- Exercise:
Print the material below verbatim, beginning with the line that contains "Given: Click the SSL fingerprint hash text" and continuing through the end of the material.

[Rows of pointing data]
▼
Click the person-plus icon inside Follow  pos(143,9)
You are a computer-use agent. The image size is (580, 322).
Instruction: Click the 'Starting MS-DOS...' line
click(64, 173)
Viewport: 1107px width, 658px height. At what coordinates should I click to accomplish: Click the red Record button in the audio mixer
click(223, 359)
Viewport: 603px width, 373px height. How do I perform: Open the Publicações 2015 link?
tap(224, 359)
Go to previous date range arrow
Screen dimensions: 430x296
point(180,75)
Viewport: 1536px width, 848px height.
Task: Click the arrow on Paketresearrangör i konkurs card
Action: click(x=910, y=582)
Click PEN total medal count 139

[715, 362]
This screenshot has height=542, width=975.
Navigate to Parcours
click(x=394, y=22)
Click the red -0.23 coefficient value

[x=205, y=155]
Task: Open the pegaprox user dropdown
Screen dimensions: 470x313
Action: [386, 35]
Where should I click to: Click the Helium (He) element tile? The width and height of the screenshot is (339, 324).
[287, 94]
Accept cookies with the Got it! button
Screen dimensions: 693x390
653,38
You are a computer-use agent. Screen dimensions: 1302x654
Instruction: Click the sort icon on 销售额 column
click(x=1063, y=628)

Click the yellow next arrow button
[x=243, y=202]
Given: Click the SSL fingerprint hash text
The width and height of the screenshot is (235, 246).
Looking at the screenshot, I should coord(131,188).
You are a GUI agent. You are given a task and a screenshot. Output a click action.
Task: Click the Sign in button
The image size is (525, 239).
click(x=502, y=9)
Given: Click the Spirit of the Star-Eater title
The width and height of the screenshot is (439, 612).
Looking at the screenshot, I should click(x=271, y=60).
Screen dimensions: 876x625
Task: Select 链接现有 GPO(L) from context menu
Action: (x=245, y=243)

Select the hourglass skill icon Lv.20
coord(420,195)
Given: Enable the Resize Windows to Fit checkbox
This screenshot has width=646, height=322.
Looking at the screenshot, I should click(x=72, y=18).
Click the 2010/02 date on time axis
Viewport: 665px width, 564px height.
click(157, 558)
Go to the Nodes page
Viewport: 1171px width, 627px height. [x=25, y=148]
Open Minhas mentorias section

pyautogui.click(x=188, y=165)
▲
- Response below:
Given: Click the SSL fingerprint hash text
The width and height of the screenshot is (235, 246).
Looking at the screenshot, I should coord(131,188).
You are a GUI agent. You are given a task and a screenshot. Output a click action.
Task: Click the Sign in button
The image size is (525, 239).
click(x=502, y=9)
Given: Click the Spirit of the Star-Eater title
The width and height of the screenshot is (439, 612).
Looking at the screenshot, I should click(x=271, y=60).
Screen dimensions: 876x625
Task: Select 链接现有 GPO(L) from context menu
Action: (x=245, y=243)

Select the hourglass skill icon Lv.20
coord(420,195)
Given: Enable the Resize Windows to Fit checkbox
This screenshot has width=646, height=322.
Looking at the screenshot, I should click(x=72, y=18).
Click the 2010/02 date on time axis
Viewport: 665px width, 564px height.
click(157, 558)
Go to the Nodes page
Viewport: 1171px width, 627px height. [x=25, y=148]
Open Minhas mentorias section

pyautogui.click(x=188, y=165)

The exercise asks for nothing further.